In recent years, important steps have been made in determining the function of cyclic nucleotide signalling in malaria parasites, but recent advances in our genetic tools will ensure that we will have a more complete picture in the next 5–10 years. One of the big remaining questions is what operates upstream of cyclic nucleotide signalling in malaria parasites; only in gametogenesis do we have an answer to this. A comprehensive research effort will be required to determine the biological significance of the individual phosphorylation events driven by PKA and PKG. It will also be fascinating to discover how these two pathways interact to coordinate merozoite egress and invasion. Another important question remains regarding how specificity is maintained when PKA and PKG have such similar consensus substrate sequences. How is it that all proteins having this basic amino acid motif are not haphazardly phosphorylated by either kinase because they are both expressed in late schizonts and merozoites?
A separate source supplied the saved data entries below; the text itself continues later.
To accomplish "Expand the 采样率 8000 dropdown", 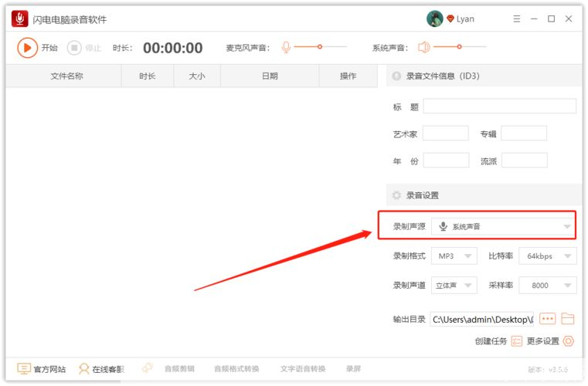I will point(547,286).
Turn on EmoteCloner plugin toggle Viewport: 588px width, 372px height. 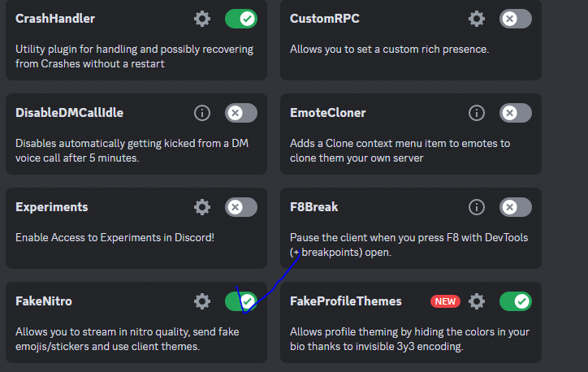[x=515, y=113]
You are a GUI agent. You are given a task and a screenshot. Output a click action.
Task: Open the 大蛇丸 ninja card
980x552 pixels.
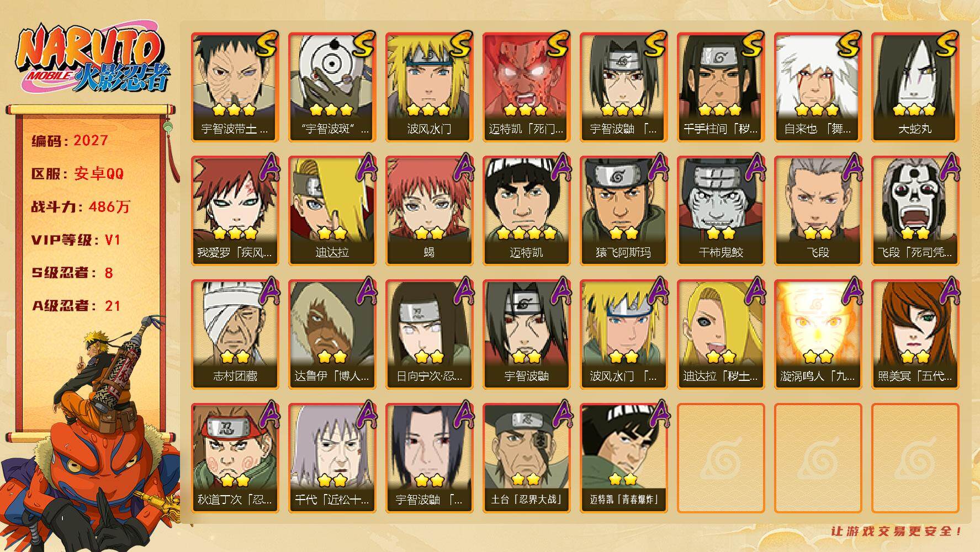(x=915, y=87)
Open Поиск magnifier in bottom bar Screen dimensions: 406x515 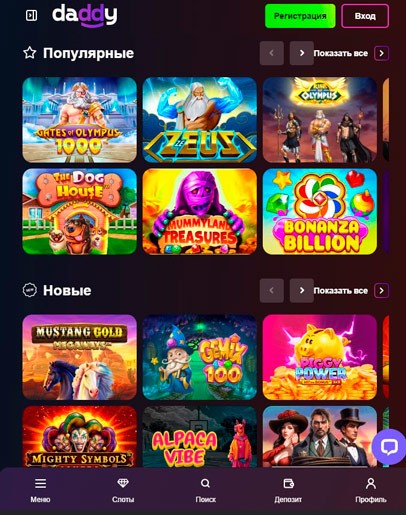(206, 483)
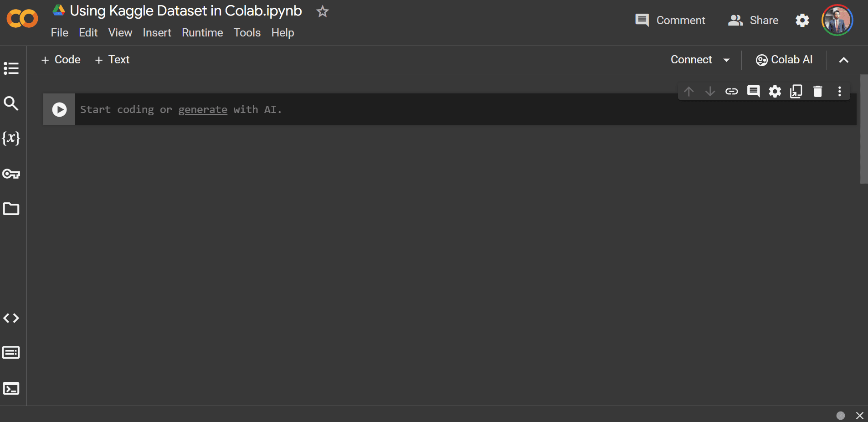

However, we do not know whether peaks of cAMP and cGMP coincide temporally within schizonts and free merozoites. It is also likely that, when active, the two kinases are located in distinct cellular compartments and/or are tethered within distinct protein complexes that bring them into the proximity of their respective substrates. The revelation that enzymatic components of the pathways play such pivotal roles in life-cycle progression has provided important target validation data for drug discovery projects. In partnership with medicinal chemists, it is possible that effective future antimalarial drugs will be developed that selectively target cAMP and cGMP signalling in malaria parasites.